能登半島地震 北方沖と連動か 内陸活断層 ずれ確認 志賀原発の北9キロ 日本地理学会チーム 調査

 石川県能登地方で起きたマグニチュード(M)7・6の能登半島地震の際、震源となったとみられる能登半島北方沖の活断層と共に、内陸の活断層も動いた可能性が高いことが、日本地理学会災害対応チームの調査で16日、分かった。震源に近い石川県志賀町で「富来川南岸断層」とみられる地表のずれやたわみが長さ3キロ以上続いているのが見つかった。
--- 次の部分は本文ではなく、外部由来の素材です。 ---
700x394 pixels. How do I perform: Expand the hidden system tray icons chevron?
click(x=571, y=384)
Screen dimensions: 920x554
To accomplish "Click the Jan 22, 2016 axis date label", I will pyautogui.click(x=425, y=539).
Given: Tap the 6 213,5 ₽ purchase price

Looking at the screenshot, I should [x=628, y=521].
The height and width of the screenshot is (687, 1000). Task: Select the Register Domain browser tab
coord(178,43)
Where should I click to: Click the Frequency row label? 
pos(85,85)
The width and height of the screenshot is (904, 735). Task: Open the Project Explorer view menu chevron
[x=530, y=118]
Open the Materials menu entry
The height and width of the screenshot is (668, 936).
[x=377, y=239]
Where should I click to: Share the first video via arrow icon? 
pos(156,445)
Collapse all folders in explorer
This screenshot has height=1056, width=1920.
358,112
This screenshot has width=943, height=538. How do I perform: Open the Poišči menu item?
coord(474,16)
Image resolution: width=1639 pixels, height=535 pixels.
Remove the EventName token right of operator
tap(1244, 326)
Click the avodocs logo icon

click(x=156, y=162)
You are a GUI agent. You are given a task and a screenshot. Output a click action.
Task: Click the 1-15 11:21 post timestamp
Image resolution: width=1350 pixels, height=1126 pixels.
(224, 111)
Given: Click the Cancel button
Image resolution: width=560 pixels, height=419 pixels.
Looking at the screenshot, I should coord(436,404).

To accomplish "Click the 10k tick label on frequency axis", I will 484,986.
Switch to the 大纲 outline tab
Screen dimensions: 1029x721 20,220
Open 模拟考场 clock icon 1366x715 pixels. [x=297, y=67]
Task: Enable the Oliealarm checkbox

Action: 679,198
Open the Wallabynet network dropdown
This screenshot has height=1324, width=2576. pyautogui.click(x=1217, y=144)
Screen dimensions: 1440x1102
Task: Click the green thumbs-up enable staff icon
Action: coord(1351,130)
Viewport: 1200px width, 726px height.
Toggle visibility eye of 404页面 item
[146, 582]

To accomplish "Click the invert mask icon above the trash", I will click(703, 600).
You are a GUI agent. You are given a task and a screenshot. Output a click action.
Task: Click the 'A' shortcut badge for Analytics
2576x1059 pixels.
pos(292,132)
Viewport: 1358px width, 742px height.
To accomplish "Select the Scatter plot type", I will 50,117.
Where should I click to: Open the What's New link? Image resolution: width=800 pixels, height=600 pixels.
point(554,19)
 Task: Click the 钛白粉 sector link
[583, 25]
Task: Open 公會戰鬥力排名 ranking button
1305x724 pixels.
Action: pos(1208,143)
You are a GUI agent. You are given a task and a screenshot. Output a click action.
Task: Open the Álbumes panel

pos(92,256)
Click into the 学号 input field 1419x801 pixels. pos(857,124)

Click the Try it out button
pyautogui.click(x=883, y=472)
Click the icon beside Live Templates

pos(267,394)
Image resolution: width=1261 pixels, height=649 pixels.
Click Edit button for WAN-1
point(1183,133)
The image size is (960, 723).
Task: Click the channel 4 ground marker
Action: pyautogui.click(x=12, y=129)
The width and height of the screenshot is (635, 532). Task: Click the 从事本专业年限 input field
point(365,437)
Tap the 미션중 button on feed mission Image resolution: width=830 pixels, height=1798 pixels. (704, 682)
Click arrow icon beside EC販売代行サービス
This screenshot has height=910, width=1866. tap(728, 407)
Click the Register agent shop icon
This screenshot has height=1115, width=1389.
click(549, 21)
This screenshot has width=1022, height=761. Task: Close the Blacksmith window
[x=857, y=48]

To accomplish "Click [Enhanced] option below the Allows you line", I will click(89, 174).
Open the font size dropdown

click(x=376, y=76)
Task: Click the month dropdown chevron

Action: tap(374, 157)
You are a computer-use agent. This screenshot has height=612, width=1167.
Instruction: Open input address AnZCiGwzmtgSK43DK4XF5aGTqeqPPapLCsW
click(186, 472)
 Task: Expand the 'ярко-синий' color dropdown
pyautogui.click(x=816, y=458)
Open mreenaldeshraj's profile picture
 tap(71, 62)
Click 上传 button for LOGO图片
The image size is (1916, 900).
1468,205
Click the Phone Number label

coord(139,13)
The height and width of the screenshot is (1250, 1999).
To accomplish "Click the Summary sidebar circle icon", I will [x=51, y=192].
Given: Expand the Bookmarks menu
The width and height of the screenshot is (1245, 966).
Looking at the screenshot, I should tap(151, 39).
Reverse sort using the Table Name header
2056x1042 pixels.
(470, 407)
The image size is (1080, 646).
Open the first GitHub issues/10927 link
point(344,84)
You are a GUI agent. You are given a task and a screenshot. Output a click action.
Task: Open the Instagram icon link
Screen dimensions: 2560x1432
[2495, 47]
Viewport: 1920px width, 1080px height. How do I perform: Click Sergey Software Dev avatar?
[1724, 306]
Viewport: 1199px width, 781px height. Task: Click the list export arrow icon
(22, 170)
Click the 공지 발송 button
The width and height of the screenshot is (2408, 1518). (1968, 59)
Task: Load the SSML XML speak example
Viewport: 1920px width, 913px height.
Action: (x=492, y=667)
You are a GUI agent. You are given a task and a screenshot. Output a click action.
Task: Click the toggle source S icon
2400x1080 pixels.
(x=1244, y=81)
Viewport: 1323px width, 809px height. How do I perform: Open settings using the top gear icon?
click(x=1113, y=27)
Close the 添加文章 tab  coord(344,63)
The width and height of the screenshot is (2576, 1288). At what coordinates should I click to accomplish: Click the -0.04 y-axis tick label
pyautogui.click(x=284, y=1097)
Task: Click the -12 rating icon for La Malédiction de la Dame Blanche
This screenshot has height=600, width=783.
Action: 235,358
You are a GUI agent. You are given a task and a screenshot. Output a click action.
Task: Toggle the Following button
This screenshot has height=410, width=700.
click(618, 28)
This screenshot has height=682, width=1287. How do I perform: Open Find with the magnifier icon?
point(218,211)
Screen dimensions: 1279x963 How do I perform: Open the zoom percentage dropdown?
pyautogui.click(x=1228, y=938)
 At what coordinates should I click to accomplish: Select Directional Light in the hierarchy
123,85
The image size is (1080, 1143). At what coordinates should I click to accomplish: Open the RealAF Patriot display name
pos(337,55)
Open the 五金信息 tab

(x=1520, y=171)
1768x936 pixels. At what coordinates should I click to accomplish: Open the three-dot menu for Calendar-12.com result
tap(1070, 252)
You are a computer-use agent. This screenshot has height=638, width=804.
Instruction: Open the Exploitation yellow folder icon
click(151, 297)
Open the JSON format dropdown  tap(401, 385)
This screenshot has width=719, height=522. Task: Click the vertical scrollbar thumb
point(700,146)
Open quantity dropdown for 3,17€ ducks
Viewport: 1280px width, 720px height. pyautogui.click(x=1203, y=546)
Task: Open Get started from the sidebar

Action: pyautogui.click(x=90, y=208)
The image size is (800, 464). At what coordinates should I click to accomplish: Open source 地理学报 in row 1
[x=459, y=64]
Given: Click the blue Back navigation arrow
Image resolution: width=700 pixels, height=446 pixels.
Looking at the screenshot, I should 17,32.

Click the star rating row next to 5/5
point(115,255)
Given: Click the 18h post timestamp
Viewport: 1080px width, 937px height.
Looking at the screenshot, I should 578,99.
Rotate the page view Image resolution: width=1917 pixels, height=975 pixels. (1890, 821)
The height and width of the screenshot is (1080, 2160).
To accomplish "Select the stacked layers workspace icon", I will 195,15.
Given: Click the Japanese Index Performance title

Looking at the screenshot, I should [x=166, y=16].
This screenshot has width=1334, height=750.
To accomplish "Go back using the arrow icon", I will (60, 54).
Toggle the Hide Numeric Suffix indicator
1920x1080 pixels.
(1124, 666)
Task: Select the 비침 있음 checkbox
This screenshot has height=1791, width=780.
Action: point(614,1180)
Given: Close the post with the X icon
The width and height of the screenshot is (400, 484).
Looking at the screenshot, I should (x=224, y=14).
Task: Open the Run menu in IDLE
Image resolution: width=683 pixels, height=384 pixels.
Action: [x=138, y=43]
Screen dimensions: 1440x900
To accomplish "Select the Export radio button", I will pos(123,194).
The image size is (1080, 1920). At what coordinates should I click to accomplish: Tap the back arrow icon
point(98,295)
富来川南岸断層の活動によるものとみられる割れ目(矢印)=13日、石川県志賀町(鈴木康弘名古屋大教授提供)
富来川南岸断層の活動によるものとみられる割れ目(矢印)=13日、石川県志賀町(鈴木康弘名古屋大教授提供)
石川県・志賀原発と能登半島地震の震源
石川県・志賀原発と能登半島地震の震源
富来川南岸断層の活動によるものとみられる割れ目(矢印)=13日、石川県志賀町(鈴木康弘名古屋大教授提供)
石川県・志賀原発と能登半島地震の震源


 現地は北陸電力志賀原発の北約9キロ。北陸電はこの活断層の存在を否定していたが、2021年5月に原子力規制委員会に修正を申告。活動性が否定できないとして長さ9キロの活断層としているが、調査の上で再評価を迫られる可能性もある。
 チームの鈴木康弘名古屋大教授(変動地形学)は「今回のずれが何を意味するかを考えないといけない。地下を掘って断層がどんな地震を起こしてきたかを調べる必要がある」と指摘する。
 一般的に活断層が動くのは数千年に1回などと考えられている。だが、これとは別に他の活断層による大地震でも連動し、想定より活発に動く危険性が示されたという。
 富来川南岸断層によるとみられる地表のずれ、たわみが現れたのは志賀町内の複数の場所。断層の南側が隆起して東側にずれていた。見つかった上下、水平方向のずれは数十センチ程度だが、断層付近の民家が大きく損傷しており揺れは強かったようだ。気象庁は志賀町で震度7を観測している。
 地形の分析などから、1970年代には富来川南岸断層が推定されていた。今回もこれに沿ってずれが見つかった。
 これまで掘削調査はされておらず、過去にどんな地震を起こしたかも分かっていない。延長部分は海域に延びていて、志賀原発そばの海岸を隆起させたとの指摘もある。
 鈴木教授は「今回活動した断層はさらに沖合へ続く可能性がある。能登半島北方沖の断層の想定にも問題があったため、海底活断層図を見直す必要がある」としている。